According to a recent publication in the Scientific Reports journal, state-space models have revealed a continuous elephant poaching problem in most of Africa. The latest figures show that between 2011–2018, only in Eastern Africa have poaching rates decreased substantially.
“For Africa as a whole, poaching did decline from 2011 to 2018, but the decline was entirely due to Eastern African sites,” reads the report. It goes on to state that illegal killing has improved little or even worsened since 2011 in Southern, Western, and Central Africa.
Sarah Morris of the Animal Survival International (formerly Political Animal Lobby) explains: “If you crunch the numbers, you’ll see that the devastating figures of elephants killed have not decreased. The African elephant is in grave trouble and needs our help.”
Weighing in at an average of six tons (5 442 kilograms), the African elephant is the largest land-living mammal in the world. Tragically, this majestic and intelligent creature is, quite literally, worth its weight in gold. As a result of the insatiable lust for ivory products in Asian markets, the trade is extremely profitable, with China driving illicit poaching through the roof.
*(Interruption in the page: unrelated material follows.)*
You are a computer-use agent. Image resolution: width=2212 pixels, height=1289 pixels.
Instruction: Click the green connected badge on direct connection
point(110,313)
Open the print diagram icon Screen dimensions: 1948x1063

Recent studies reported that the poaching of African elephants reached its peak in 2011 and has been decreasing through 2018. On closer examination of these studies, however, questions are raised about the conclusion that poaching is decreasing throughout the continent.
Scott Schlossberg and Michael J. Chase of Elephants Without Borders corrected that misinformation: “Reports of falling poaching rates in Africa are something of an illusion,” said lead author Schlossberg. “Regionally, elephant poaching is decreasing only in Eastern Africa. For the rest of the continent, poaching rates are still near their peak and have changed little since 2011.”
Recent survey data from Southern Africa is limited, but two major elephant populations in this region are showing worrying trends. Northern Botswana’s large elephant population has been experiencing a spike in poaching since 2017, and the Kruger National Park in South Africa has also experienced heightened poaching in recent years. These findings are an important call for continued vigilance in anti-poaching and anti-trafficking efforts.
“There are still more African elephants being killed for ivory than are being born. Elephant populations continue to decline,” added World Elephant Day Co-Founder, Patricia Sims.
“Elephants are a keystone species. This means they create and maintain the ecosystems in which they live and make it possible for a myriad of plant and animal species to live in those environments as well. The loss of elephants gravely affects many species that depend on elephant-maintained ecosystems, causes major habitat chaos, and a weakening to the structure and diversity of nature itself. To lose the elephant is to lose an environmental caretaker and an animal from which we have much to learn.”